──────── Data supplied ────────
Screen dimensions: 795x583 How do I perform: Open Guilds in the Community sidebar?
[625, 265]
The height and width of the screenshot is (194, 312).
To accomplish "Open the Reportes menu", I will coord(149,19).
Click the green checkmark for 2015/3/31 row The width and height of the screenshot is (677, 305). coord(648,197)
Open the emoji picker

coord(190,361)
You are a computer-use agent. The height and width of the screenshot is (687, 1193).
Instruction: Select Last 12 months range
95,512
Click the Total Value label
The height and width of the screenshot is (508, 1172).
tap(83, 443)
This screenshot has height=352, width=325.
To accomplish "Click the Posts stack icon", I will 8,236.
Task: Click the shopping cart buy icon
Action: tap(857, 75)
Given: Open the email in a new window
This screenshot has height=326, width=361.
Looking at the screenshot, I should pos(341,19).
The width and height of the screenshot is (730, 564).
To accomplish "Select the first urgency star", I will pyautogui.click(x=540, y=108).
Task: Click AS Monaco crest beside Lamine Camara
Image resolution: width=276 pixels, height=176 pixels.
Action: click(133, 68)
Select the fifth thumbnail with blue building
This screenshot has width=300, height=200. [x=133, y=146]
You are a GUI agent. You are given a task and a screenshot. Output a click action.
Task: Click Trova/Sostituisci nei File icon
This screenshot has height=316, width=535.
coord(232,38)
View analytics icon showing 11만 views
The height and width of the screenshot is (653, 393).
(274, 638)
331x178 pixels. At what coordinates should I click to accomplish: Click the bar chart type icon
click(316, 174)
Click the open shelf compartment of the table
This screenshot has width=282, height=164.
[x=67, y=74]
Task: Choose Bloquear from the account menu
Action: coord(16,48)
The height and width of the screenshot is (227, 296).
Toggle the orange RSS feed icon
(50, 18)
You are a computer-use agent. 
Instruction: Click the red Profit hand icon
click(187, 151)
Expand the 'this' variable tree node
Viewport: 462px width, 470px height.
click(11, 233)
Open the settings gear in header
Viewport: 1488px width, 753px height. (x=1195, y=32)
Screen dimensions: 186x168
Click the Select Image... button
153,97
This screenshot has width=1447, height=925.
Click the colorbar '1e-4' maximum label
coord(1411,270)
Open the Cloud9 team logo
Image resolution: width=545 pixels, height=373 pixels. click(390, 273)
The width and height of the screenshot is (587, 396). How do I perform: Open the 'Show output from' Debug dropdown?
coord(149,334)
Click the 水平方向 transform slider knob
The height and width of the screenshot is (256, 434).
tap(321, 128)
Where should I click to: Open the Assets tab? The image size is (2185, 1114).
────────
Aim of the exercise — Print the lines of the material, exactly and only, from the line that contains "Click the colorbar '1e-4' maximum label" down to and including the final line.

Reply —
Click the colorbar '1e-4' maximum label
coord(1411,270)
Open the Cloud9 team logo
Image resolution: width=545 pixels, height=373 pixels. click(390, 273)
The width and height of the screenshot is (587, 396). How do I perform: Open the 'Show output from' Debug dropdown?
coord(149,334)
Click the 水平方向 transform slider knob
The height and width of the screenshot is (256, 434).
tap(321, 128)
Where should I click to: Open the Assets tab? The image size is (2185, 1114).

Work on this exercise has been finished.